Pria yang pernah aktif di Badan Diklat Depdagri ini berpendapat, terkait dengan Polri semua pihak mesti merujuk UU Nomor 2 Tahun 2002 tentang Kepolisian Republik Indonesia.
Menurut Sholehuddin, dalam UU itu tidak membuka peluang perpanjangan bagi pejabat Kapolri. Sebab, sesuai dengan Pasal 30 ayat (2), usia pensiun maksimum anggota Polri adalah 58 tahun.
“Kalau diselewengkan interpretasinya pasti akan merusak “pembinaan Karir” dan macam lainnya,” ujarnya.
“Nah interpretasi gramatikal (susunan bahasa/struktur kalimat) sdh jelas bhw yg dapat diperpanjang “usia pensiun” krn dianggap punya “keahlian khusus” bukan jabatan strukturalnya,” sambung Sholahuddin.

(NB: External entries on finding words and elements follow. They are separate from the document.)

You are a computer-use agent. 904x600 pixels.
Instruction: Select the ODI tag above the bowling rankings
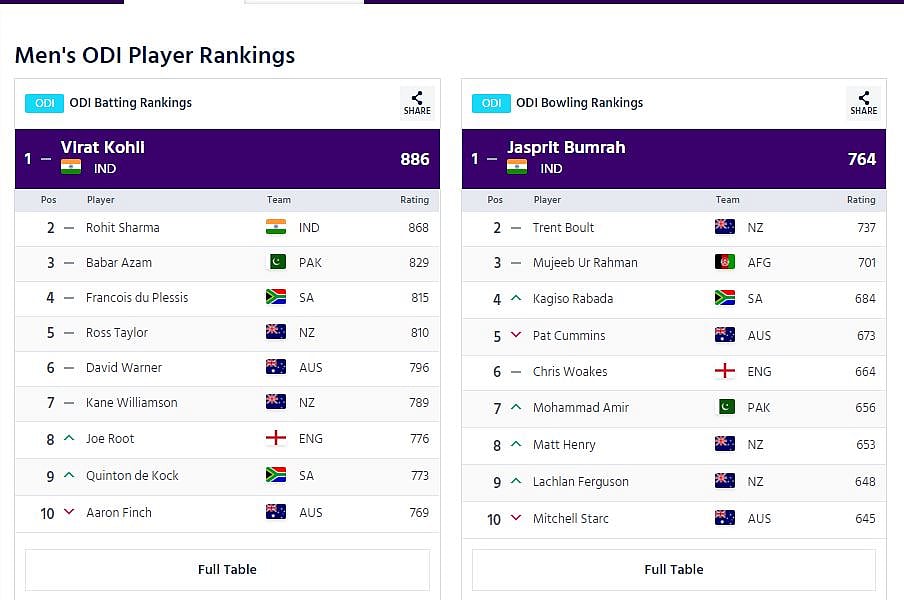point(492,103)

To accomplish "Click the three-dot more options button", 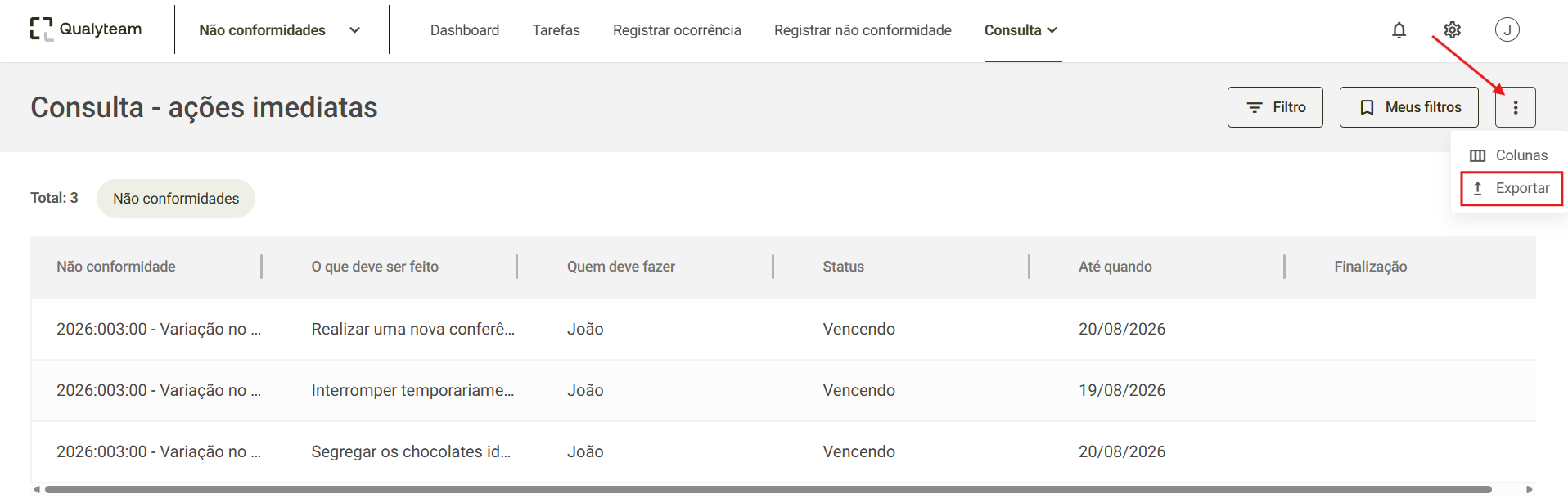I will pyautogui.click(x=1515, y=107).
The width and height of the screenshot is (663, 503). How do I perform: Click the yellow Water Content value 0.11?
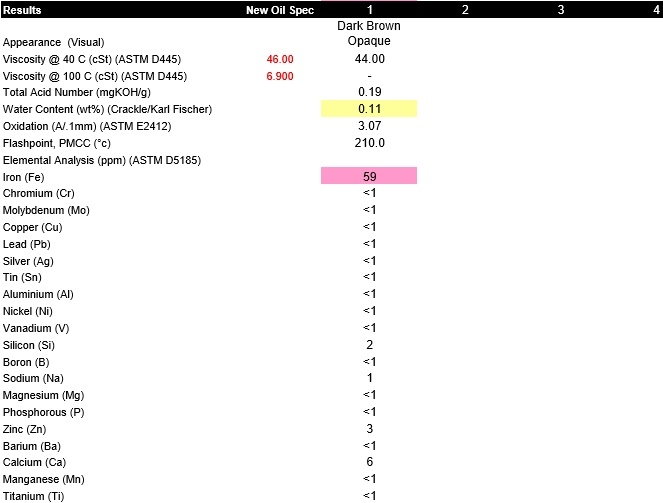tap(369, 109)
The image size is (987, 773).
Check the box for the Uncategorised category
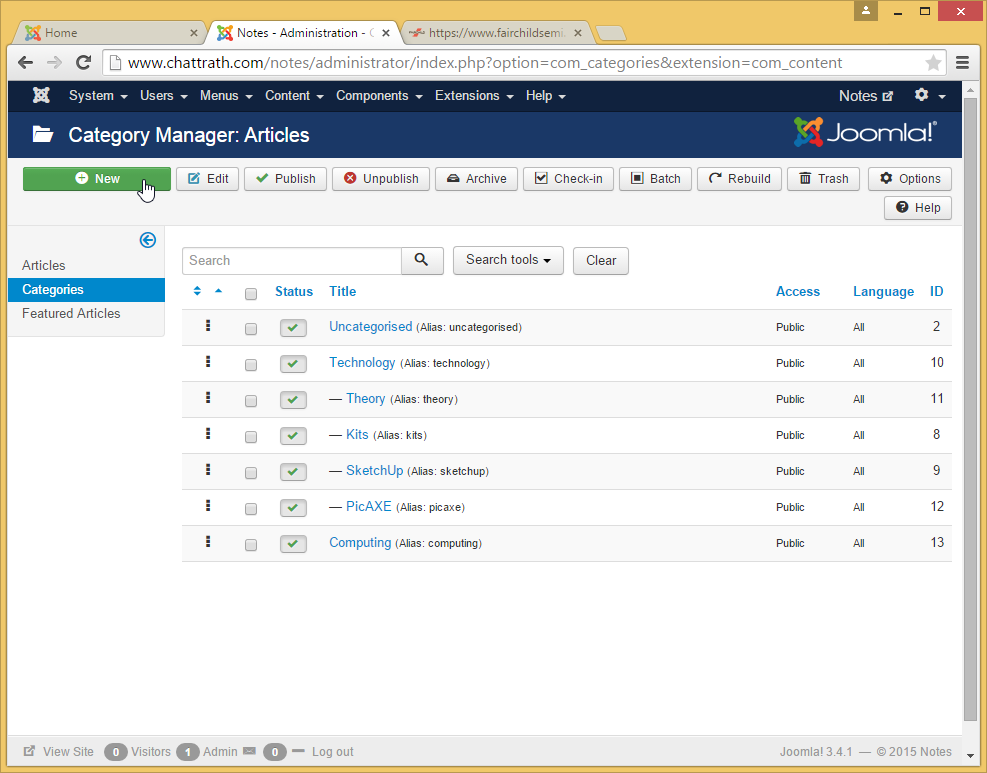coord(251,328)
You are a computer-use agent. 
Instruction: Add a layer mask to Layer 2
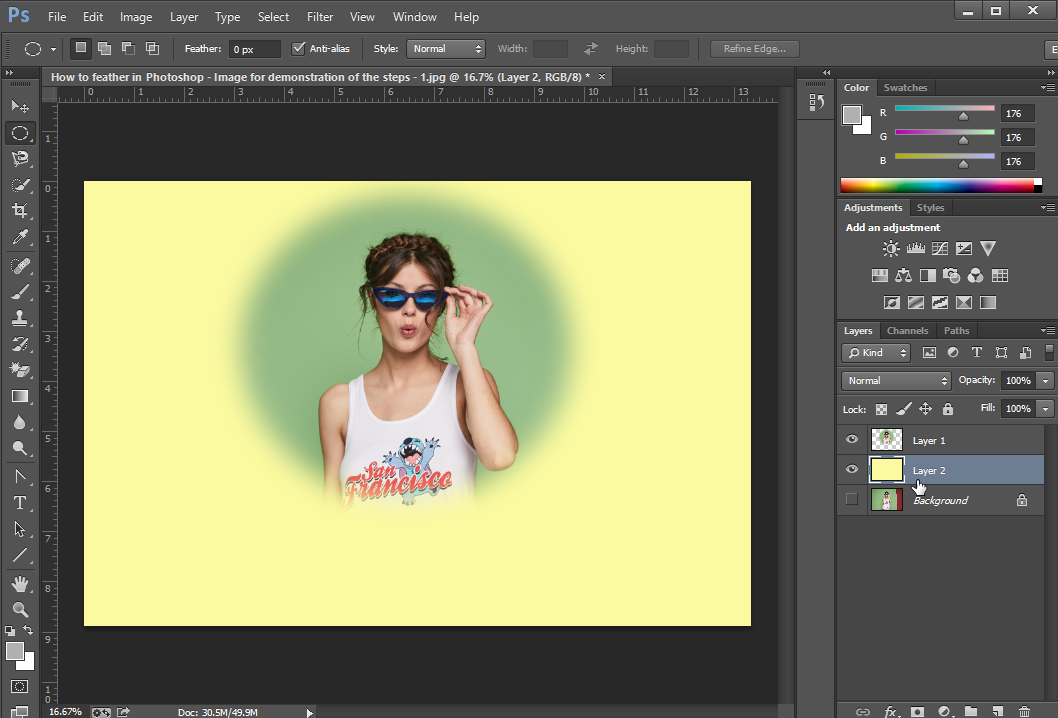click(x=915, y=711)
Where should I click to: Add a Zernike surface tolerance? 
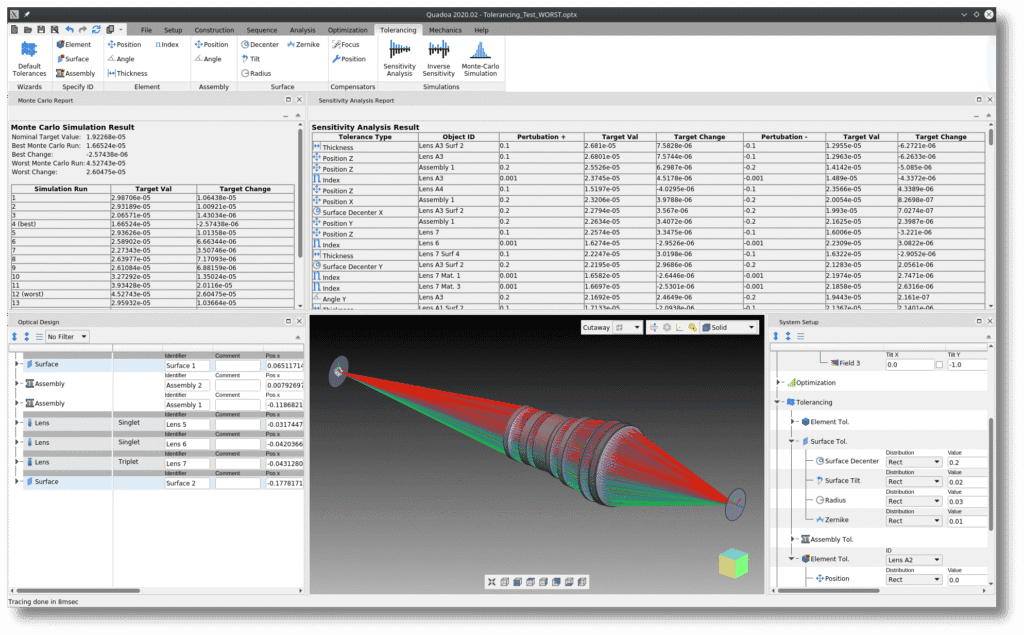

Sholehuddin menyampaikan, undang-undang Polri tak bisa dilakukan interpretasi beragam karena dalam Undang-undang Polri pasal 30 sudah jelas mengatur.
“Itu bisa dijelaskan juga lewat Metode Teknik Perundang-undangan. Dengan demikian, norma Pasal 30 UU POLRI itu secara tekstual dan gramatikal sudah sangat jelas pengertiannya. Tidak boleh ditafsirkan lagi dengan macam-macam hanya demi kepentingan sekelompok atau segelintir orang,” tegasnya.
“Bila ditafsirkan secara lain, maka akan menghilangkan “kepastian hukum”-nya dan “kepentingan hukum” yang hendak dilindungi dalam norma tersebut,゛pungkasnya. (HMS)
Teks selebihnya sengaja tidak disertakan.